→ DATA:
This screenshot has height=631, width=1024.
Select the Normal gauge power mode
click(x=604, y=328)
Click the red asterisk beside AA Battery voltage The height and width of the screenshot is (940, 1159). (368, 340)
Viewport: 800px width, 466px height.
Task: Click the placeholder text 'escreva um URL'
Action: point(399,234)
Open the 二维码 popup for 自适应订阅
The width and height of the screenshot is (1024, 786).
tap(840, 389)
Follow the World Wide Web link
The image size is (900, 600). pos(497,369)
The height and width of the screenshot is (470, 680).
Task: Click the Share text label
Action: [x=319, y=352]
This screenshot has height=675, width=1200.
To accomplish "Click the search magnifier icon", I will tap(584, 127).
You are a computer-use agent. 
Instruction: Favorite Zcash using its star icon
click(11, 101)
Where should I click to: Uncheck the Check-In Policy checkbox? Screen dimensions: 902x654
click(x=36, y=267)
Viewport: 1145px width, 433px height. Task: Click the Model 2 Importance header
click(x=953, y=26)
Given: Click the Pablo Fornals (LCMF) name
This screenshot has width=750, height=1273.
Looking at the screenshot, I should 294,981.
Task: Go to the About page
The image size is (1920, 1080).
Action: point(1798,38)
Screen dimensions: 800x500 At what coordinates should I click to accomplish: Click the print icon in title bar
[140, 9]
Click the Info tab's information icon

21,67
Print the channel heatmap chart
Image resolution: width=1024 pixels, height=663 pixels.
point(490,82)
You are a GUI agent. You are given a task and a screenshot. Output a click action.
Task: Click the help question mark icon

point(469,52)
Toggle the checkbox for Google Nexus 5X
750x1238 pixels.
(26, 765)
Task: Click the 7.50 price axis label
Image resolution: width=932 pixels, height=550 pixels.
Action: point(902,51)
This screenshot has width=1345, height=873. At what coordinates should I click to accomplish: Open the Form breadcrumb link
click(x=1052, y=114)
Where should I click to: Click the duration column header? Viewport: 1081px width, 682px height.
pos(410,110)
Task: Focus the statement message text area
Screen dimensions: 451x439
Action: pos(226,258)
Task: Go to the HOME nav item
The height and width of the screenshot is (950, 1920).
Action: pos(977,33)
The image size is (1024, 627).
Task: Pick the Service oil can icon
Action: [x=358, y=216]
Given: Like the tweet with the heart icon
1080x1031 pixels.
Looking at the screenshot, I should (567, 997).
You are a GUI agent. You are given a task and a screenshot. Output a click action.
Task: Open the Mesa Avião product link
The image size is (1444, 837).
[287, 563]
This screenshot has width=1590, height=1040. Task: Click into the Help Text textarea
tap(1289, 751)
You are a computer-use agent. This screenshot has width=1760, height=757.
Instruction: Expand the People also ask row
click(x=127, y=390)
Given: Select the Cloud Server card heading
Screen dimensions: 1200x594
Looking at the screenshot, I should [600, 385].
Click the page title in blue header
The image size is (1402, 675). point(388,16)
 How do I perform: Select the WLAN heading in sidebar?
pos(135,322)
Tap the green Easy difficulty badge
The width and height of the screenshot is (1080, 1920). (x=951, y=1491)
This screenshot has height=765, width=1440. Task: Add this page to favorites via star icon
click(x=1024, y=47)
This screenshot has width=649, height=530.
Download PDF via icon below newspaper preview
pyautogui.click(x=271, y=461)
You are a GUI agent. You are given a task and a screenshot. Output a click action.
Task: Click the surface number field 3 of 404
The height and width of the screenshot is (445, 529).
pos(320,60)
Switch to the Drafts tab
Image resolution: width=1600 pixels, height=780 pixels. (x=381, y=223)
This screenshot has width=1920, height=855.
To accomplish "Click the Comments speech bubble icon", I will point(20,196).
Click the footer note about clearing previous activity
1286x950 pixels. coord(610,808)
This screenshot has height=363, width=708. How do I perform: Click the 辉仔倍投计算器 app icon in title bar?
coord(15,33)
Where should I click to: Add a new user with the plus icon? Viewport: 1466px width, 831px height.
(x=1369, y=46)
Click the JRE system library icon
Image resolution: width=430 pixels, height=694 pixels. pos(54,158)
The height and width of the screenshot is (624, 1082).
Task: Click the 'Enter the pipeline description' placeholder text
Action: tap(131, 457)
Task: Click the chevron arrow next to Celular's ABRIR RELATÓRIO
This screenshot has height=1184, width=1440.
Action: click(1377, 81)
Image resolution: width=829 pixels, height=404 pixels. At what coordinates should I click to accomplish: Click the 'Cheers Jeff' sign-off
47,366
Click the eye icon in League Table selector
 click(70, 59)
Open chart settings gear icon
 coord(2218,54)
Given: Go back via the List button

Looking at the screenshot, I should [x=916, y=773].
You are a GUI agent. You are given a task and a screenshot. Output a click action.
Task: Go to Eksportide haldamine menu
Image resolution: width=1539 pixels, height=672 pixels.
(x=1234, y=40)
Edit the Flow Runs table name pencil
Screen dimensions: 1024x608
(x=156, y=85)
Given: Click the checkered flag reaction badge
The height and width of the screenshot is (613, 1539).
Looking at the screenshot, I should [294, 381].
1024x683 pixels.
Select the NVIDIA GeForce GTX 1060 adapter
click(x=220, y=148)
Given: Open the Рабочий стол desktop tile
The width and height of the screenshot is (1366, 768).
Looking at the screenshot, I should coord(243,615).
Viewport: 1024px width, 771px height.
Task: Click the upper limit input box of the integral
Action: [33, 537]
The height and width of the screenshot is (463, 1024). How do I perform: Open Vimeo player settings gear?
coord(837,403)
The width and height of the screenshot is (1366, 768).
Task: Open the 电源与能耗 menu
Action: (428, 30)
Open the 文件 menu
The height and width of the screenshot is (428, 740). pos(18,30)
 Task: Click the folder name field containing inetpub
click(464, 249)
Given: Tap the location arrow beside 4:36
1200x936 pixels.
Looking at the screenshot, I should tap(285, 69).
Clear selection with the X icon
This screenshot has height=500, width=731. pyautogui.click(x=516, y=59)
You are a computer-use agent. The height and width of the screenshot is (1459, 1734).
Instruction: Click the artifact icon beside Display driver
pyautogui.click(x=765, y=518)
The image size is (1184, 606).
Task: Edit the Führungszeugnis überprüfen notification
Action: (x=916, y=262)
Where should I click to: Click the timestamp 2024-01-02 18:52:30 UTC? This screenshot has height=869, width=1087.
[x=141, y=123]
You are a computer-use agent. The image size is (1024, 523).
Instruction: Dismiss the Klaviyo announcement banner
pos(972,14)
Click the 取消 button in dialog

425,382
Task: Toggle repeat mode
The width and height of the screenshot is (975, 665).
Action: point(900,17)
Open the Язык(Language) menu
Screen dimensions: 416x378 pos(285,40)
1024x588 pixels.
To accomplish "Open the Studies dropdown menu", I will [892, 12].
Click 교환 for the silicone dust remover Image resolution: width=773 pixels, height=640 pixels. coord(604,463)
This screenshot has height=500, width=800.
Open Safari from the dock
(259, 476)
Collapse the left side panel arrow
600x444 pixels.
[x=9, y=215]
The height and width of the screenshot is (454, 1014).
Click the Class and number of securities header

→ WORK INSTRUCTION:
Transcribe each of the records verbatim.

→ OUTPUT OF THE EXERCISE:
This screenshot has height=631, width=1024.
Select the Normal gauge power mode
click(x=604, y=328)
Click the red asterisk beside AA Battery voltage The height and width of the screenshot is (940, 1159). (368, 340)
Viewport: 800px width, 466px height.
Task: Click the placeholder text 'escreva um URL'
Action: point(399,234)
Open the 二维码 popup for 自适应订阅
The width and height of the screenshot is (1024, 786).
tap(840, 389)
Follow the World Wide Web link
The image size is (900, 600). pos(497,369)
The height and width of the screenshot is (470, 680).
Task: Click the Share text label
Action: [x=319, y=352]
This screenshot has height=675, width=1200.
To accomplish "Click the search magnifier icon", I will tap(584, 127).
You are a computer-use agent. 
Instruction: Favorite Zcash using its star icon
click(11, 101)
Where should I click to: Uncheck the Check-In Policy checkbox? Screen dimensions: 902x654
click(x=36, y=267)
Viewport: 1145px width, 433px height. Task: Click the Model 2 Importance header
click(x=953, y=26)
Given: Click the Pablo Fornals (LCMF) name
This screenshot has width=750, height=1273.
Looking at the screenshot, I should 294,981.
Task: Go to the About page
The image size is (1920, 1080).
Action: point(1798,38)
Screen dimensions: 800x500 At what coordinates should I click to accomplish: Click the print icon in title bar
[140, 9]
Click the Info tab's information icon

21,67
Print the channel heatmap chart
Image resolution: width=1024 pixels, height=663 pixels.
point(490,82)
You are a GUI agent. You are given a task and a screenshot. Output a click action.
Task: Click the help question mark icon

point(469,52)
Toggle the checkbox for Google Nexus 5X
750x1238 pixels.
(26, 765)
Task: Click the 7.50 price axis label
Image resolution: width=932 pixels, height=550 pixels.
Action: point(902,51)
This screenshot has width=1345, height=873. At what coordinates should I click to accomplish: Open the Form breadcrumb link
click(x=1052, y=114)
Where should I click to: Click the duration column header? Viewport: 1081px width, 682px height.
pos(410,110)
Task: Focus the statement message text area
Screen dimensions: 451x439
Action: pos(226,258)
Task: Go to the HOME nav item
The height and width of the screenshot is (950, 1920).
Action: pos(977,33)
The image size is (1024, 627).
Task: Pick the Service oil can icon
Action: [x=358, y=216]
Given: Like the tweet with the heart icon
1080x1031 pixels.
Looking at the screenshot, I should (567, 997).
You are a GUI agent. You are given a task and a screenshot. Output a click action.
Task: Open the Mesa Avião product link
The image size is (1444, 837).
[287, 563]
This screenshot has width=1590, height=1040. Task: Click into the Help Text textarea
tap(1289, 751)
You are a computer-use agent. This screenshot has width=1760, height=757.
Instruction: Expand the People also ask row
click(x=127, y=390)
Given: Select the Cloud Server card heading
Screen dimensions: 1200x594
Looking at the screenshot, I should [600, 385].
Click the page title in blue header
The image size is (1402, 675). point(388,16)
 How do I perform: Select the WLAN heading in sidebar?
pos(135,322)
Tap the green Easy difficulty badge
The width and height of the screenshot is (1080, 1920). (x=951, y=1491)
This screenshot has height=765, width=1440. Task: Add this page to favorites via star icon
click(x=1024, y=47)
This screenshot has width=649, height=530.
Download PDF via icon below newspaper preview
pyautogui.click(x=271, y=461)
You are a GUI agent. You are given a task and a screenshot. Output a click action.
Task: Click the surface number field 3 of 404
The height and width of the screenshot is (445, 529).
pos(320,60)
Switch to the Drafts tab
Image resolution: width=1600 pixels, height=780 pixels. (x=381, y=223)
This screenshot has width=1920, height=855.
To accomplish "Click the Comments speech bubble icon", I will point(20,196).
Click the footer note about clearing previous activity
1286x950 pixels. coord(610,808)
This screenshot has height=363, width=708. How do I perform: Click the 辉仔倍投计算器 app icon in title bar?
coord(15,33)
Where should I click to: Add a new user with the plus icon? Viewport: 1466px width, 831px height.
(x=1369, y=46)
Click the JRE system library icon
Image resolution: width=430 pixels, height=694 pixels. pos(54,158)
The height and width of the screenshot is (624, 1082).
Task: Click the 'Enter the pipeline description' placeholder text
Action: tap(131, 457)
Task: Click the chevron arrow next to Celular's ABRIR RELATÓRIO
This screenshot has height=1184, width=1440.
Action: click(1377, 81)
Image resolution: width=829 pixels, height=404 pixels. At what coordinates should I click to accomplish: Click the 'Cheers Jeff' sign-off
47,366
Click the eye icon in League Table selector
 click(70, 59)
Open chart settings gear icon
 coord(2218,54)
Given: Go back via the List button

Looking at the screenshot, I should [x=916, y=773].
You are a GUI agent. You are given a task and a screenshot. Output a click action.
Task: Go to Eksportide haldamine menu
Image resolution: width=1539 pixels, height=672 pixels.
(x=1234, y=40)
Edit the Flow Runs table name pencil
Screen dimensions: 1024x608
(x=156, y=85)
Given: Click the checkered flag reaction badge
The height and width of the screenshot is (613, 1539).
Looking at the screenshot, I should [294, 381].
1024x683 pixels.
Select the NVIDIA GeForce GTX 1060 adapter
click(x=220, y=148)
Given: Open the Рабочий стол desktop tile
The width and height of the screenshot is (1366, 768).
Looking at the screenshot, I should coord(243,615).
Viewport: 1024px width, 771px height.
Task: Click the upper limit input box of the integral
Action: [33, 537]
The height and width of the screenshot is (463, 1024). How do I perform: Open Vimeo player settings gear?
coord(837,403)
The width and height of the screenshot is (1366, 768).
Task: Open the 电源与能耗 menu
Action: (428, 30)
Open the 文件 menu
The height and width of the screenshot is (428, 740). pos(18,30)
 Task: Click the folder name field containing inetpub
click(464, 249)
Given: Tap the location arrow beside 4:36
1200x936 pixels.
Looking at the screenshot, I should tap(285, 69).
Clear selection with the X icon
This screenshot has height=500, width=731. pyautogui.click(x=516, y=59)
You are a computer-use agent. The height and width of the screenshot is (1459, 1734).
Instruction: Click the artifact icon beside Display driver
pyautogui.click(x=765, y=518)
The image size is (1184, 606).
Task: Edit the Führungszeugnis überprüfen notification
Action: (x=916, y=262)
Where should I click to: Click the timestamp 2024-01-02 18:52:30 UTC? This screenshot has height=869, width=1087.
[x=141, y=123]
You are a computer-use agent. The image size is (1024, 523).
Instruction: Dismiss the Klaviyo announcement banner
pos(972,14)
Click the 取消 button in dialog

425,382
Task: Toggle repeat mode
The width and height of the screenshot is (975, 665).
Action: point(900,17)
Open the Язык(Language) menu
Screen dimensions: 416x378 pos(285,40)
1024x588 pixels.
To accomplish "Open the Studies dropdown menu", I will [892, 12].
Click 교환 for the silicone dust remover Image resolution: width=773 pixels, height=640 pixels. coord(604,463)
This screenshot has height=500, width=800.
Open Safari from the dock
(259, 476)
Collapse the left side panel arrow
600x444 pixels.
[x=9, y=215]
The height and width of the screenshot is (454, 1014).
Click the Class and number of securities header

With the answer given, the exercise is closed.